Цель. Целью статьи является анализ переходных процессов в разрядной цепи накопительного конденсатора электроразрядных установок при изменении ее конфигурации во время разряда и определение целесообразные параметров цепи, при которыгх процесс разряда, описыгваемый дифференциальным уравнением третьего порядка, остается затухающим колебательным процессом. Методика. Для проведения исследований использовались научные положения теоретической электротехники, теория электрических цепей, теория систем автоматического регулирования и математическое моделирование в программном пакете MathCAD 12. Результатыь Получены аналитические выражения и графические зависимости, устанавливающие связь между значениями параметров элементов разрядной цепи установок с дополнительной активно-индуктивной цепочкой и характером переходного процесса разряда конденсатора без решения дифференциального уравнения третьего порядка. Научная новизна. Используя критерии Вышнеградского и их графические изображения в виде диаграмм, предложена методика определения величины индуктивности дополнительной цепочки, шунтирующей конденсатор электроразрядной установки, для исключения его нежелательного апериодического разряда на стохастическую нагрузку. Практическое значение. Использование данного подхода позволяет определить диапазоны целесообразного изменения дополнительной индуктивности при различны/х сопротивлениях нагрузки для реализации необходимого для технологии переходного процесса - колебательного разряда накопительного конденсатора на нагрузку. Библ. 10, табл. 1, рис. 3. Ключевые слова: электроразрядная установка, разряд конденсатора, переходные процессы, диаграмма Вышнеградского, стохастическая нагрузка.
Introduction. In the electric discharge installations (EDI) with reservoir capacitors, in particular in the semiconductor (thyristor) installations for volumetric electro-spark dispersion (VESD) of the metals, the oscillatory discharge of capacitor with a small reverse recharge (less than 30 % in voltage) is the most efficient technologically and energetically mode of discharge through electric spark load [1-6]. In this case, there is a fast natural locking of the discharge semiconductor switch, which makes it possible to quickly carry out the subsequent charge of the capacitor and further its discharge trough the load [1, 4-6]. Thus, we can realize a high frequency of charge-discharge cycles and stability of the duration of discharge currents in the EDI load.
At the same time the resistance of such load as a metal granular layer can stochastically increase several times during discharge.

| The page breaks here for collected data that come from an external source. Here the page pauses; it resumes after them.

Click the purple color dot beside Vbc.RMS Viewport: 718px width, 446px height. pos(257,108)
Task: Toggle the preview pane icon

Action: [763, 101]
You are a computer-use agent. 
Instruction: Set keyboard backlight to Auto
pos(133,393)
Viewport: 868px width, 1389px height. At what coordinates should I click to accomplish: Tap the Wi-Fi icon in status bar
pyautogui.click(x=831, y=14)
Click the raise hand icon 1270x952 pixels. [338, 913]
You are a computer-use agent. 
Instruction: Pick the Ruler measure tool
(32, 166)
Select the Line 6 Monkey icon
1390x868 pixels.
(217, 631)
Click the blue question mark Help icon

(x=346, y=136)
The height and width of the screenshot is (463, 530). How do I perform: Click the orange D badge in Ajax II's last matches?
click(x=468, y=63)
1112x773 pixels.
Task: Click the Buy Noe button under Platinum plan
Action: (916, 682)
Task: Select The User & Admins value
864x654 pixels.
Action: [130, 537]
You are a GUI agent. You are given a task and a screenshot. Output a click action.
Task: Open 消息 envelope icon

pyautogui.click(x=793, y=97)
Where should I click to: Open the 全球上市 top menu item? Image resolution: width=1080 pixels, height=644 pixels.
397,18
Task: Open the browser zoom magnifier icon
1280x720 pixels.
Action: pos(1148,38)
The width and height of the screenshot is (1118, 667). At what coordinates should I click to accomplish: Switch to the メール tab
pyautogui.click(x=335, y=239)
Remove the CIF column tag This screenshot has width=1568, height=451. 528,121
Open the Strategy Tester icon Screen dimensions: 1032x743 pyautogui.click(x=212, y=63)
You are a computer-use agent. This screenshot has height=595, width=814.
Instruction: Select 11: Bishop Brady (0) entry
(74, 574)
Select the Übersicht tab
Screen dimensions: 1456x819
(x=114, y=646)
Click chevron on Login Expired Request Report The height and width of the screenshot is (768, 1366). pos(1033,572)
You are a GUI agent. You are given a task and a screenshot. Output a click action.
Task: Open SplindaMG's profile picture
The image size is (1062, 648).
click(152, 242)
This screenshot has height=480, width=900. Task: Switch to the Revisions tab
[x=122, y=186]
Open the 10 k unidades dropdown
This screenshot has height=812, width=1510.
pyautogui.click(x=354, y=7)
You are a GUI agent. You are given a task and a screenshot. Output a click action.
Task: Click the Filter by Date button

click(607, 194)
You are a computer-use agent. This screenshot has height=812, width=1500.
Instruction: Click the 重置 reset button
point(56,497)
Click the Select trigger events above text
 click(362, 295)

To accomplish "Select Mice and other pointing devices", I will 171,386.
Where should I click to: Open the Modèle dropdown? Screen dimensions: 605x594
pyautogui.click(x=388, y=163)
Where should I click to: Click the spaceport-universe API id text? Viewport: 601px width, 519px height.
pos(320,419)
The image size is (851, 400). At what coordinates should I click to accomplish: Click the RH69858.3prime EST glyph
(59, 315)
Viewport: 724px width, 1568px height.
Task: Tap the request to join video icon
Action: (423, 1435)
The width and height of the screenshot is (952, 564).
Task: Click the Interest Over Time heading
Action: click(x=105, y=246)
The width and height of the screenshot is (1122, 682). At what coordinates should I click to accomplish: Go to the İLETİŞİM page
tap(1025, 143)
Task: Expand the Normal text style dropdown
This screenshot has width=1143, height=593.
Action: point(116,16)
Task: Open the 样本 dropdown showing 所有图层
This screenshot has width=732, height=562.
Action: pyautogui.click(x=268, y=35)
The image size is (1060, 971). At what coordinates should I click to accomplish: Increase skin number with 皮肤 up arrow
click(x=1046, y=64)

As a result, a so-called idle discharge trough the load, i.e., a long-term discharge with a low current without sparking can occur [1, 4, 6-8]. Since the increase in active resistance of load decreases the 0-factor of the discharge circuit, then the oscillatory capacitor discharge transient can become aperiodic one, and discharge duration can increase many times. Because of such long capacitor discharges, we can not to realize
high frequency and stability of charge-discharge cycles, and thus the yield of spark-eroded powders.
To reduce the discharge pulse duration in such EDI, we have proposed to connect an additional shunt chain VT2-L2-R2 in parallel to the capacitor at a certain time t1 as shown in Fig. 1. The parameters of the additional chain must be chosen from the condition for avoiding of aperiodic capacitor discharge.
SDV
4
R
-CZb
V VT2
VTl I
•-Щ-
± 4
L
R2
Li
Jnnrv
Fig. 1. Electric schematic diagram of EDI with additional RL-chain shunting the capacitor
The purpose of this paper is to analyze the transient processes in the discharge circuit of reservoir capacitor of
© N.I. Suprunovska, M.A. Shcherba
R
L
2
electric discharge installations at a change in the circuit configuration during the discharge as well as to determine the appropriate circuit parameters for which the discharge process described by third-order differential equation remains a damped oscillatory process.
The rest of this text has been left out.